Y me callé que mi nieto sonríe, y que ella jamás conocerá la
sonrisa de su hijo, pero que a mi hija, la vida tampoco le ha dado la
oportunidad de conocer la sonrisa de su hijo, mi nieto. Ni tan sólo a conocer el tacto de
su piel…
Bastante dolor tenía la madre de David. ¿Cómo le iba a hablar
yo de la mala jugada que la vida les ha hecho a mi hija y a mi nieto?
Ella seguía cantando “tequiero, tequiero”. Aquella música
partía el alma.
En poco rato le dieron permiso para darle la medicación para
que no convulsionara.
Y, 6 horas después de haber salido de su casa, vimos todavía
en el vestíbulo del hospital, esperando que le dieran habitación, a David y a
su madre… los dos dormidos de agotamiento.
Pasamos a la siguiente planta. Y en la sala de espera,
seguía habiendo muchas sillas de ruedas.
Una niña que tenía las piernas en piel y hueso… blanca, muy
blanca… Tosía. Y, su padre recogía flemitas de sangre en un pañuelo de papel.
Aquel padre tenía la cara desencajada…
La sensación de impotencia y el dolor emocional, modifican
las facciones, y desencajan el puzzle de la expresión.
La niña tenía una silla de ruedas preciosa, con las ruedas
decoradas. Una Tablet muy bonita. Y un muñequito de trapo viejo, muy viejo,
recostado sobre su hombro.
Yo pensé que no podía hablar, pero de pronto, le dijo a su
madre “mamá, Roko tiene miedo”, y se lo enseñó a su madre (Roko tb es un nombre
ficticio, el muñeco tenía su propio nombre).
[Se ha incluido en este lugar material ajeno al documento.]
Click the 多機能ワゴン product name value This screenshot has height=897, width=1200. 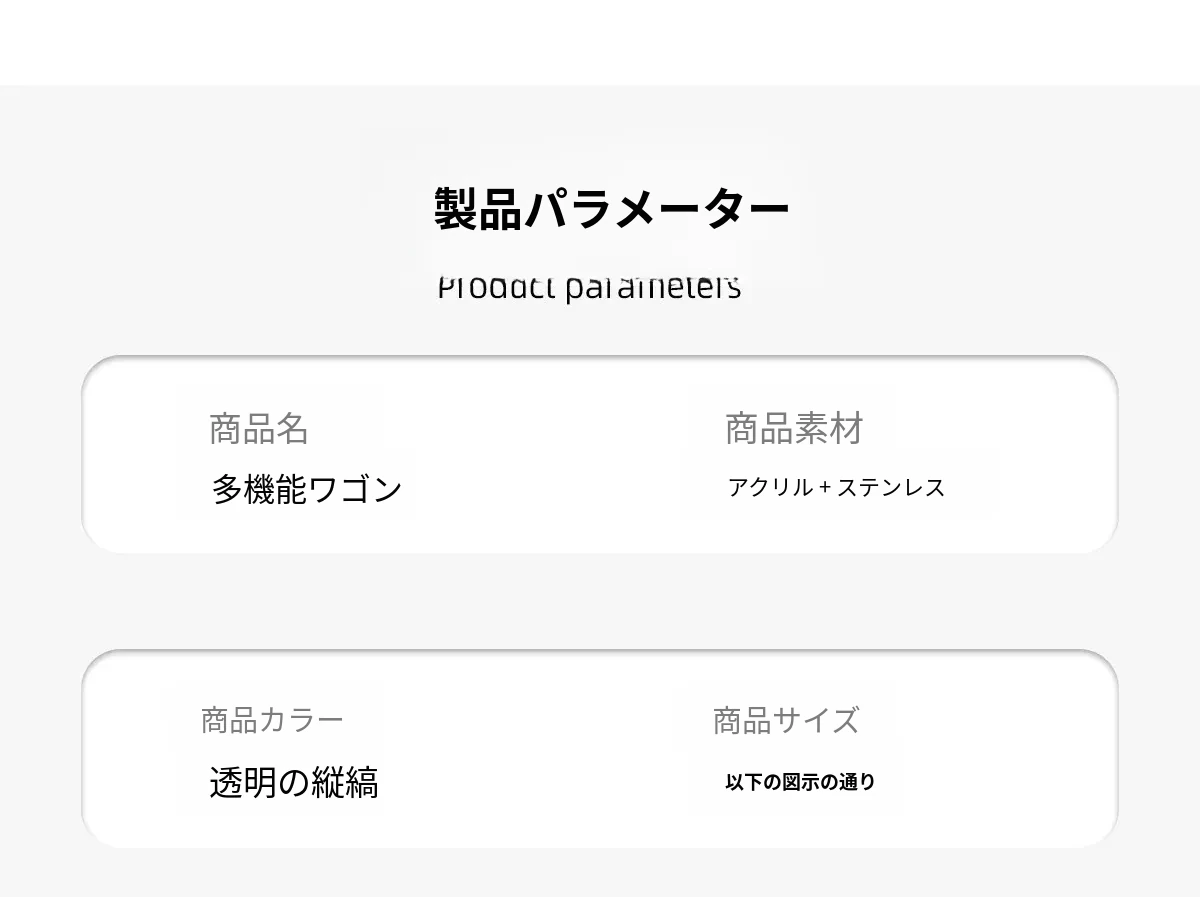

Aquel “mamá, Roko tiene miedo”… estaba envuelto en la
fragilifortaleza más grande del mundo sentadita en otra silla de ruedas…
Su madre le dijo que le contara a Roko que no le iban a
hacer nada, que ese día era sólo para hablar.
La niña miró a Roko con infinita ternura y esa resignación
que sólo tienen los niños, y se lo puso de nuevo en el hombro.
Lo acariciaba constantemente. Acariciaba a su propio miedo,
que estaba en Roko.
Aquella niña tan frágilmentefuerte en su silla de ruedas tan
bonita, al calmar a Roko, se tranquilizó y, de pronto, cerró los ojos. No le
quedaban más fuerzas.
A la madre le cayeron unas lágrimas y, musitó “maldito
cáncer…”.
Al salir a la calle, lo primero que vi fueron las ruedas de
una moto, las de los coches con personas aparentemente contentas…
Al salir a la calle, vi que, a mucha gente, la vida le va
sobre ruedas. Pero sobre otras ruedas. Y, pensé en eso de que “la vida viene
rodada”, pero que no todas las ruedas son iguales.
Y, volví a pensar lo de tantas veces: que la suerte no es
nada conseguido. Que la suerte está en manos del azar, que maneja esos hilos
invisibles…
Y que cada vez tengo más preguntas. Y todas sin respuesta.
Y que, al final tengo cada vez más la certeza de que sobran
las preguntas. Bloquean.
Y, sigo pensando en que “la vida viene rodada” y “todo va
sobre ruedas”… pero que hay muchos tipos de ruedas.